Required Qualifications:

  • A minimum of 5 years related experience with provider engagement, relations, or account management.

  • Working knowledge of Medicare contracts.

  • An understanding of value based contracts, how they work, what is the value.

  • Strong presentation skills, the ability to communicate effectively.

  • Mastery of problem solving and decision making skills

  • Strong MS Office skills.

Preferred Qualifications:

  • The ability to use data to tell a story.

  • Mastery of growth mindset (agility and developing yourself and others) skills.


Education:

  • Bachelor's degree preferred or a combination of professional work experience and education.

Pay Range

The typical pay range for this role is:

$67,900.00 - $149,328.00


This pay range represents the base hourly rate or base annual full-time salary for all positions in the job grade within which this position falls. The actual base salary offer will depend on a variety of factors including experience, education, geography and other relevant factors.
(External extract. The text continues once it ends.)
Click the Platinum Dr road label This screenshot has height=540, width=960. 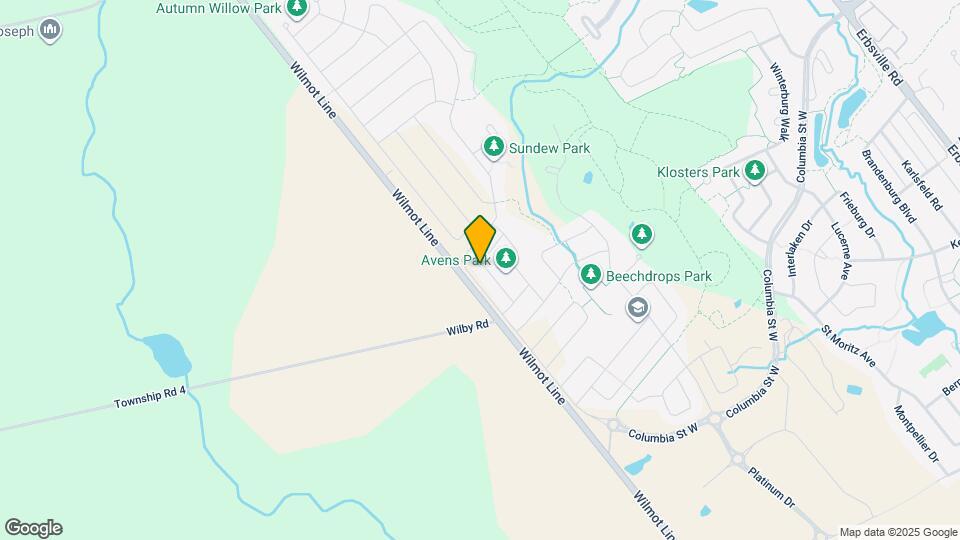(771, 487)
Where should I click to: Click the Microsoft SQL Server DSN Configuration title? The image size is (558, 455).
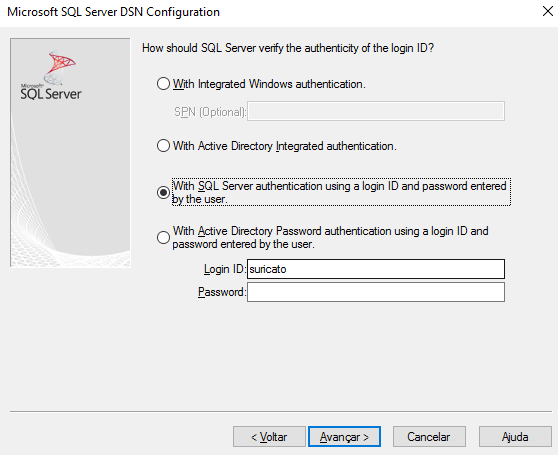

This position is eligible for a CVS Health bonus, commission or short-term incentive program in addition to the base pay range listed above. This position also includes an award target in the company’s equity award program.

Our people fuel our future. Our teams reflect the customers, patients, members and communities we serve and we are committed to fostering a workplace where every colleague feels valued and that they belong.

Great benefits for great people

We take pride in our comprehensive and competitive mix of pay and benefits – investing in the physical, emotional and financial wellness of our colleagues and their families to help them be the healthiest they can be. In addition to our competitive wages, our great benefits include:

  • Affordable medical plan options, a 401(k) plan (including matching company contributions), and an employee stock purchase plan.

  • No-cost programs for all colleagues including wellness screenings, tobacco cessation and weight management programs, confidential counseling and financial coaching.

  • Benefit solutions that address the different needs and preferences of our colleagues including paid time off, flexible work schedules, family leave, dependent care resources, colleague assistance programs, tuition assistance, retiree medical access and many other benefits depending on eligibility.

For more information, visithttps://jobs.cvshealth.com/us/en/benefits

We anticipate the application window for this opening will close on: 05/16/2025

Qualified applicants with arrest or conviction records will be considered for employment in accordance with all federal, state and local laws.